ProtonMail and Fastmail serve very different threat models, and glossing over the differences between end-to-end encryption and not is disappointing. I choose Fastmail because my threat model isn't particularly concerned about the company's servers or government intrusion, but for the folks who do need to worry about that, Fastmail isn't a good option, and even a Fastmail blog should be willing to plainly and openly admit that.
If anything, Fastmail should even encourage people living under oppressive regimes or involved in sensitive whistleblowing activities to consider ProtonMail... even if they then use Fastmail for everything else.
I'm a longtime fastmail customer, and I like the service, but they still have no answer for Australia's Access and Assistance Bill, aside from all the other privacy disadvantages they have against Protonmail.
The Access and Assistance Bill doesn't meaningfully impact Fastmail: They do not need to implement a backdoor because they do not provide an end-to-end encrypted service.
They obviously chose not to offer end-to-end before, but now they can't even if they wanted to. So it's a distinction without a difference. It's open by default.

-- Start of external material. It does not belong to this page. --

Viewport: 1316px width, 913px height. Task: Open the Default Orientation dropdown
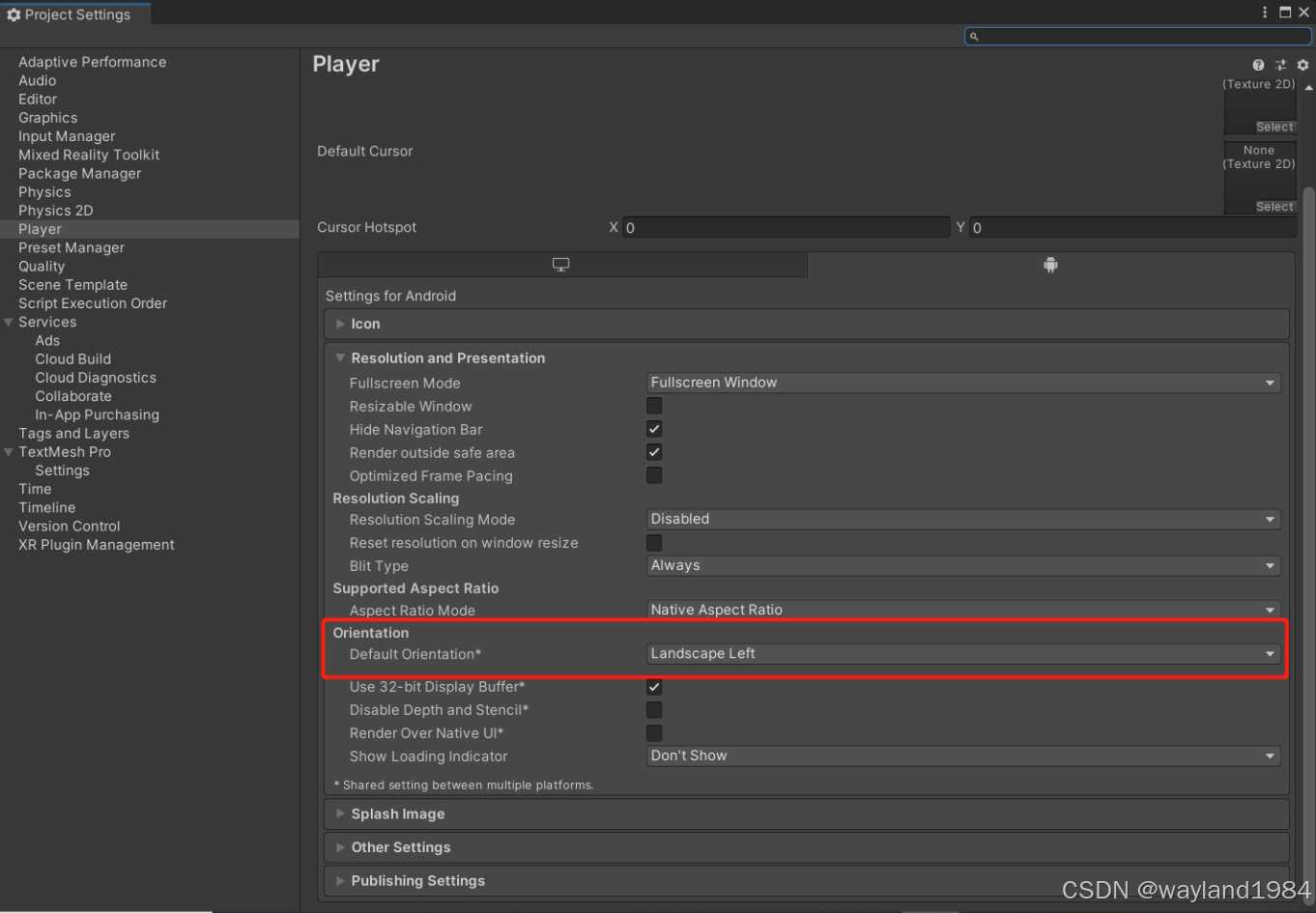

The Access and Assistance Bill doesn't prevent anybody from offering end to end encryption.
The media coverage was very "sky is falling" but the reality is that it only requires you decrypt content to which you already hold the keys or to which you can obtain the keys without compromising the security of untargeted users.
This isn't something they would or could implement after the fact regardless of the law in
question. It'd be impossible to provide Fastmail's product as end-to-end. And that's okay!
Please drop the FUD. It's not helping the discussion.
Fastmail’s email search features also allows you to search for emails based on their content or attachments; ProtonMail’s search function doesn’t let you search through email contents unless you ask it to download all your email to your browser’s cache.
Doesn't this imply that Fastmail has access to the decrypted contents of messages?
Yes. According to their blog [0], they “don’t do full message encryption (e.g. PGP) in the browser” because they “don’t believe this offers a meaningful increase in security”.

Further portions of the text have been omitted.